---------- RECORDS PROVIDED
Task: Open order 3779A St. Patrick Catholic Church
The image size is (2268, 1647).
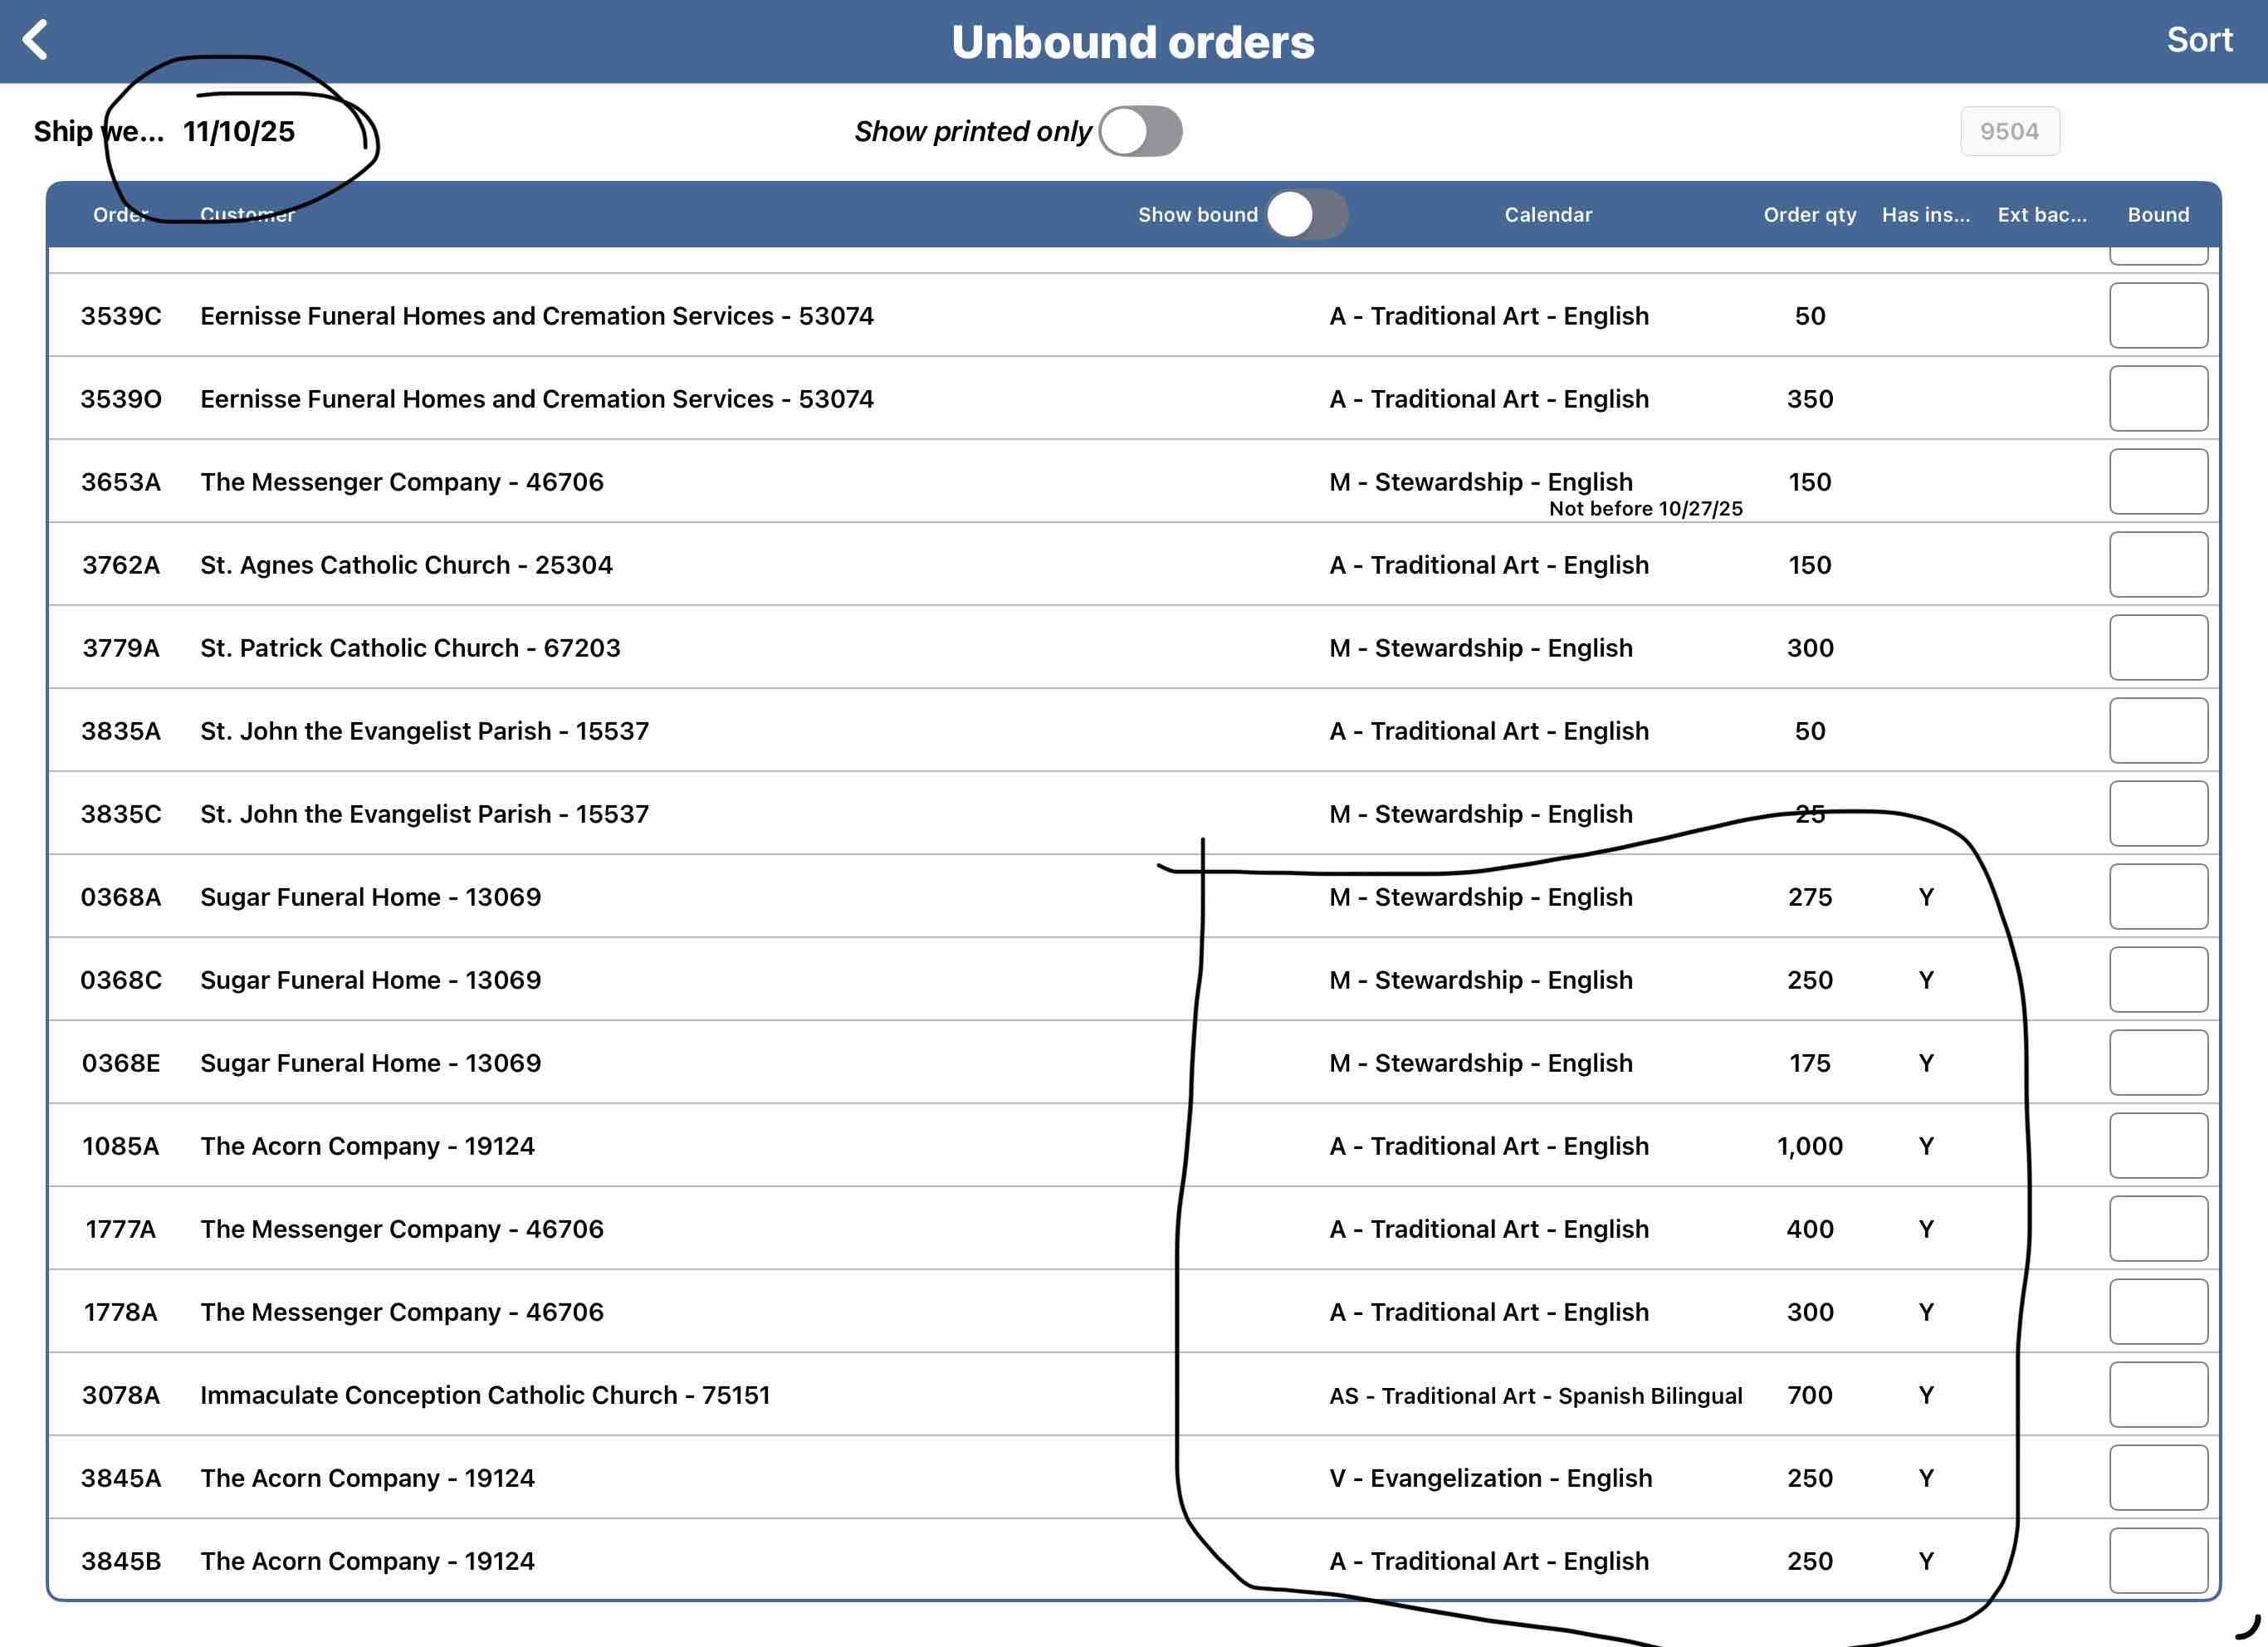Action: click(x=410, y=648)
--------------------
---------- RECORDS PROVIDED
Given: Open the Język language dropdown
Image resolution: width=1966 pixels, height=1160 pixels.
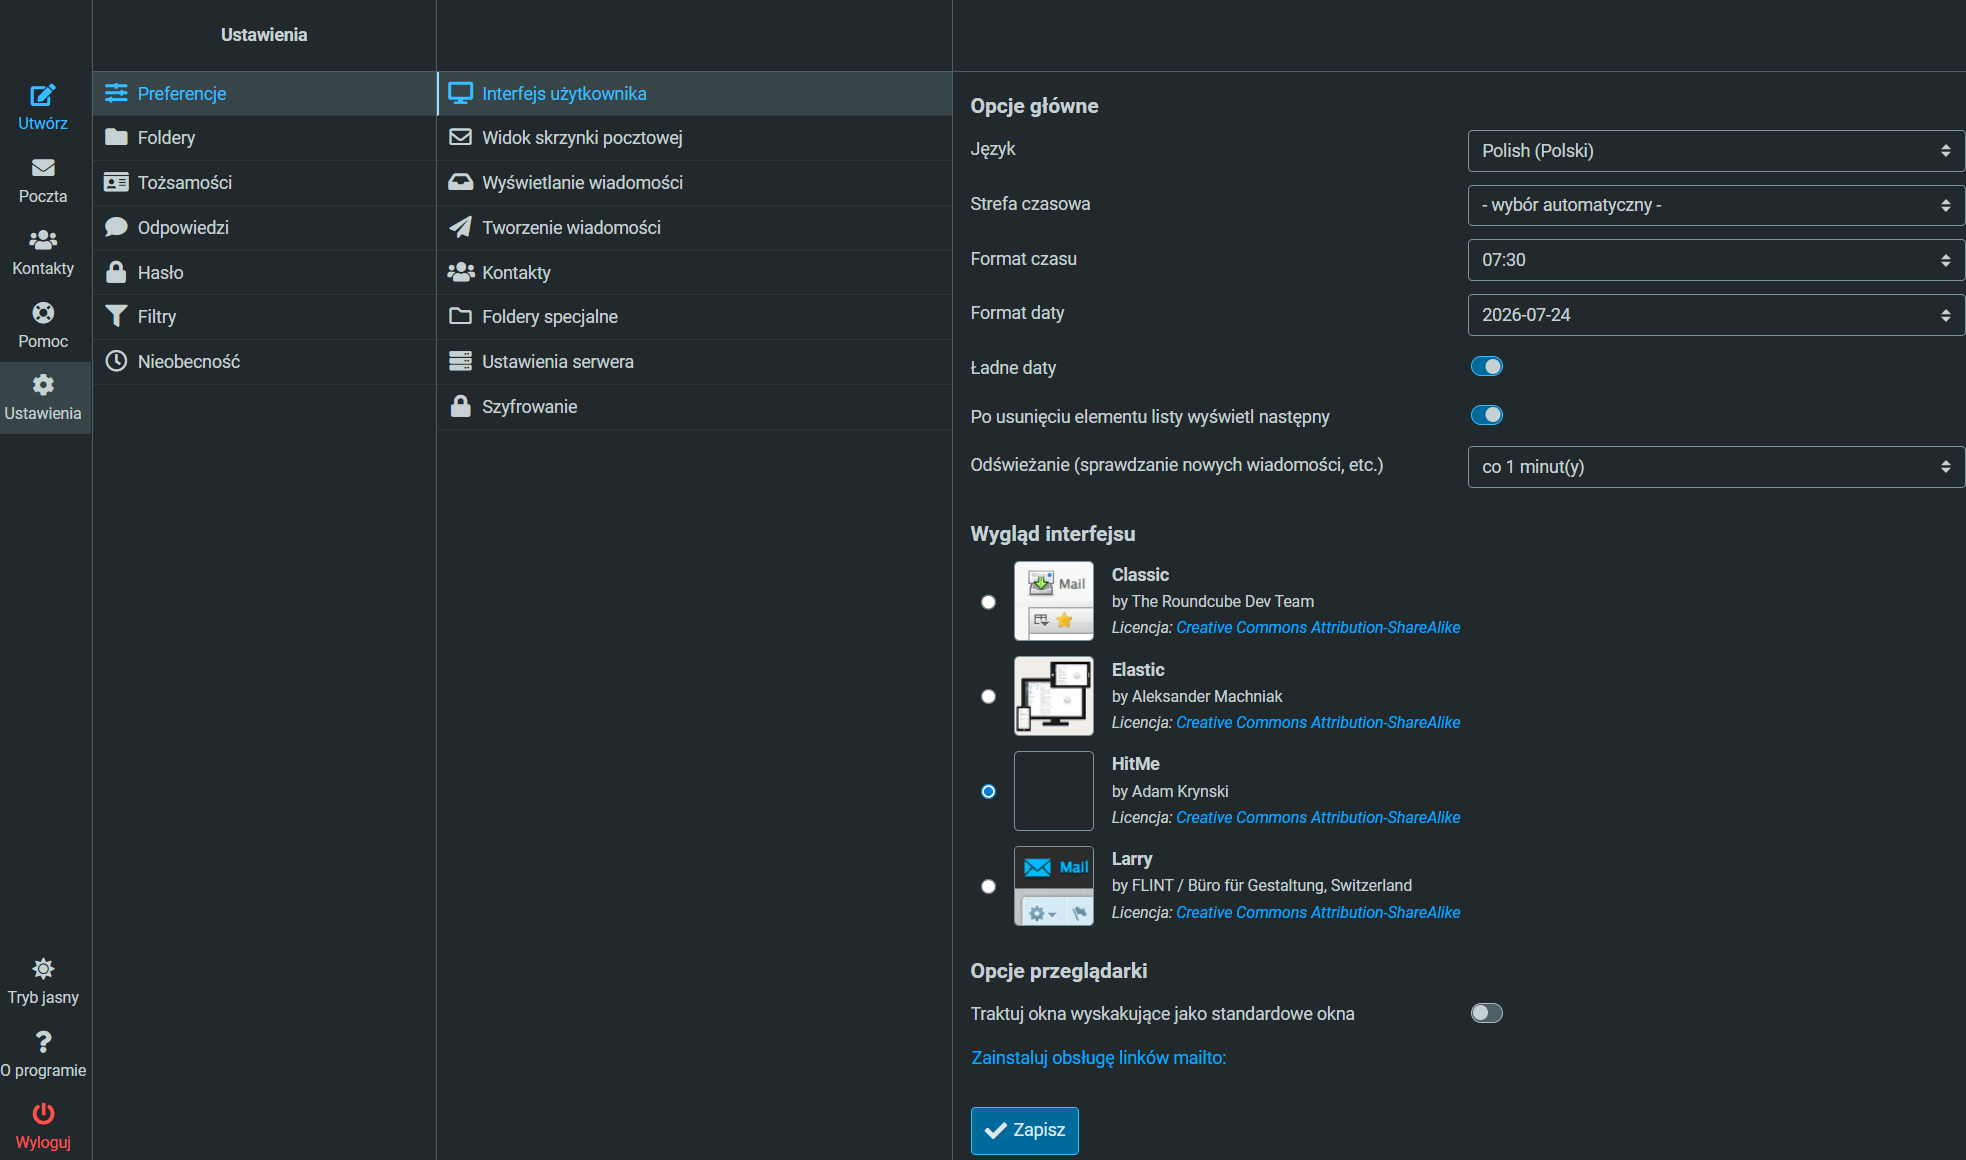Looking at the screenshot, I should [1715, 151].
--------------------
## [YOUR ASSIGNMENT]
Whenever a line in the material above holds the string "Open", copy that line in full.

## [SOLUTION]
Task: Open order 3779A St. Patrick Catholic Church
Given: Open the Język language dropdown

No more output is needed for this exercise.